Items from a dataset:

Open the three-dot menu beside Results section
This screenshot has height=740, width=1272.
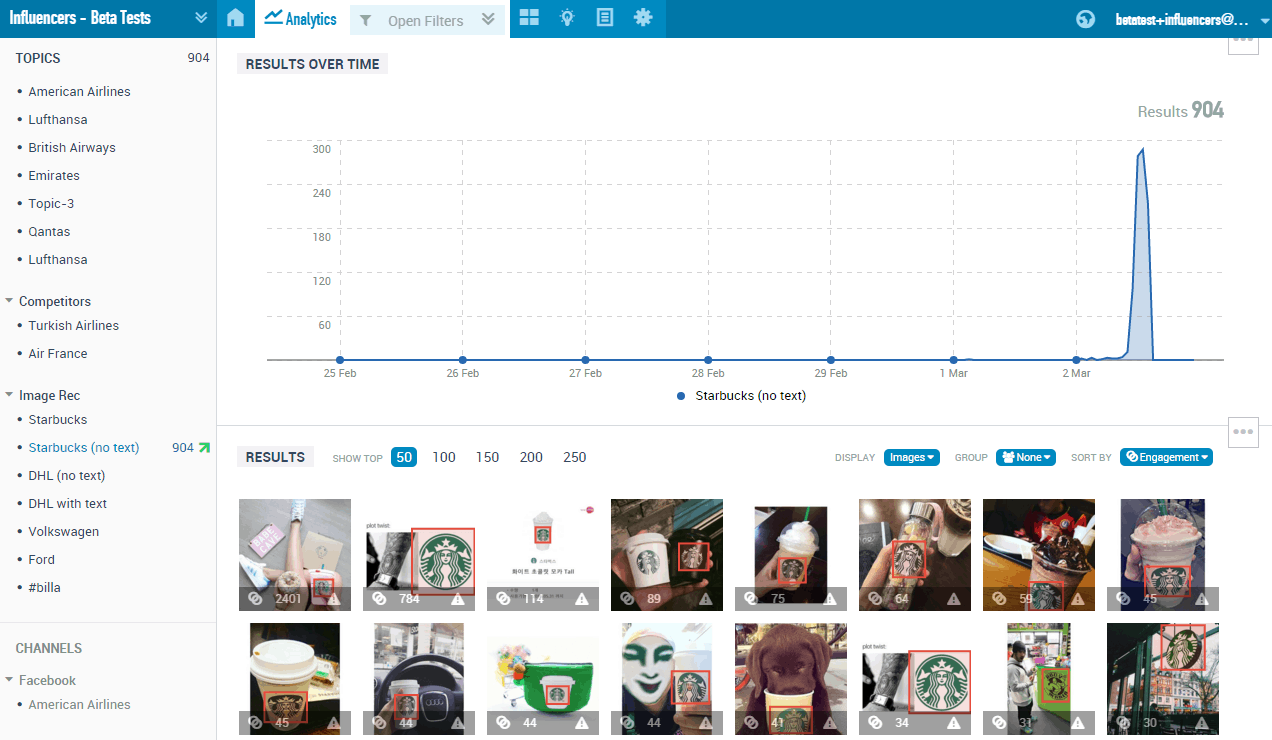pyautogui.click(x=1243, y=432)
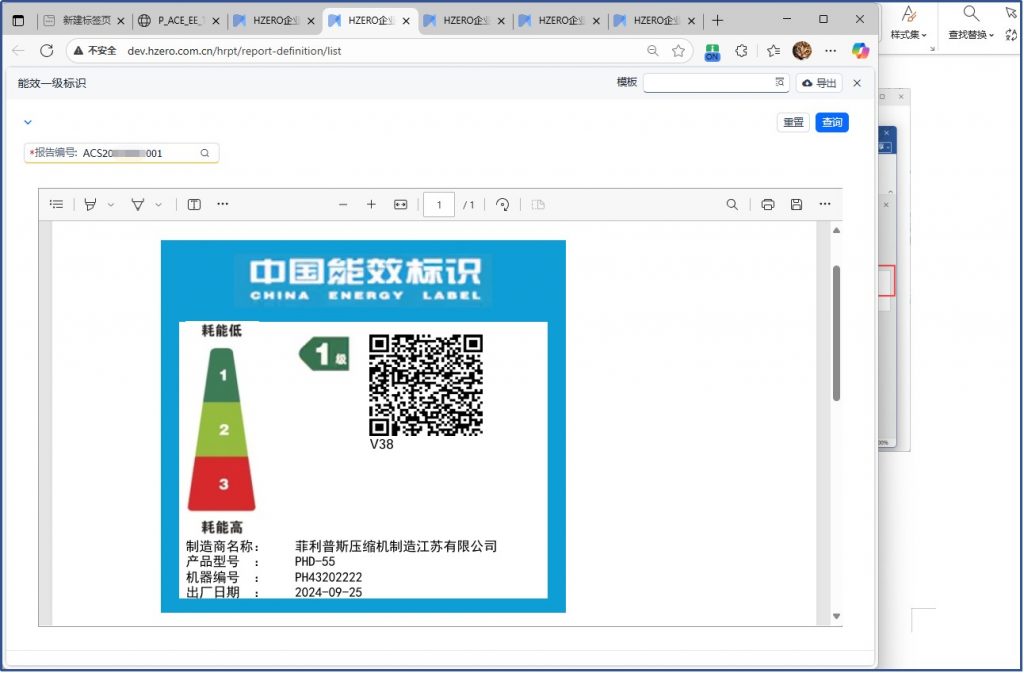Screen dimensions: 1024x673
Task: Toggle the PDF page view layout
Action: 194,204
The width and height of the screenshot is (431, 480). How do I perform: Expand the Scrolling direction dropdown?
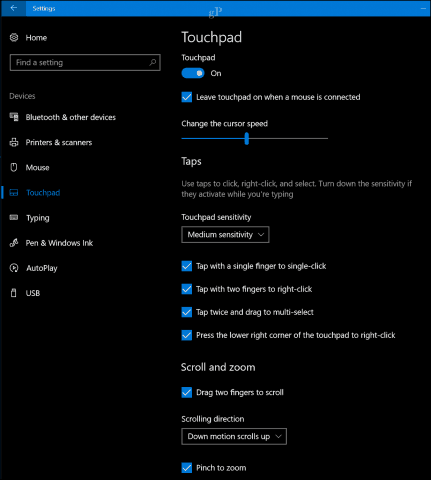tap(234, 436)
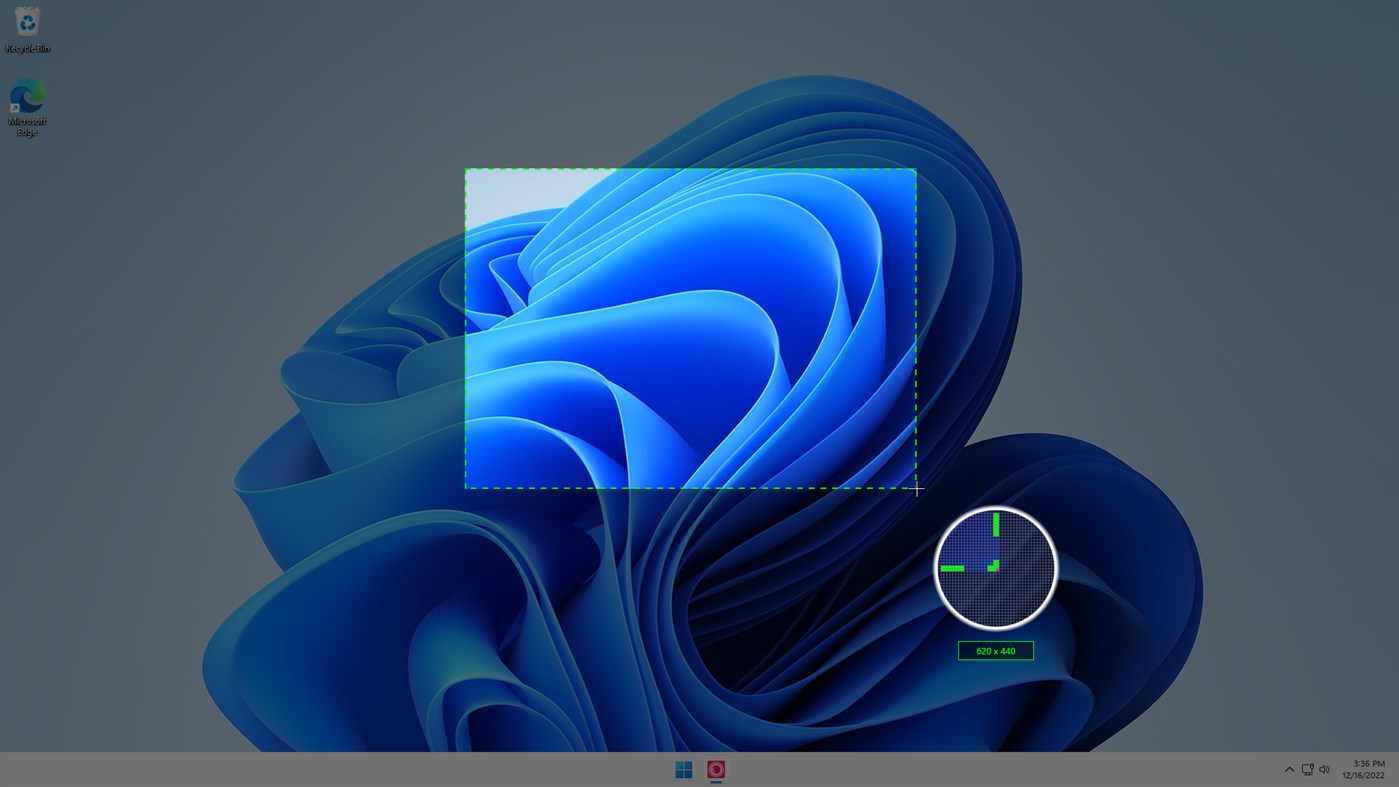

Task directions: The records above are to be duplicated exactly, pictures left out.

Result:
Open the three-dot menu beside Results section
This screenshot has height=740, width=1272.
pyautogui.click(x=1243, y=432)
Screen dimensions: 1024x673
Task: Toggle the PDF page view layout
Action: 194,204
The width and height of the screenshot is (431, 480). How do I perform: Expand the Scrolling direction dropdown?
tap(234, 436)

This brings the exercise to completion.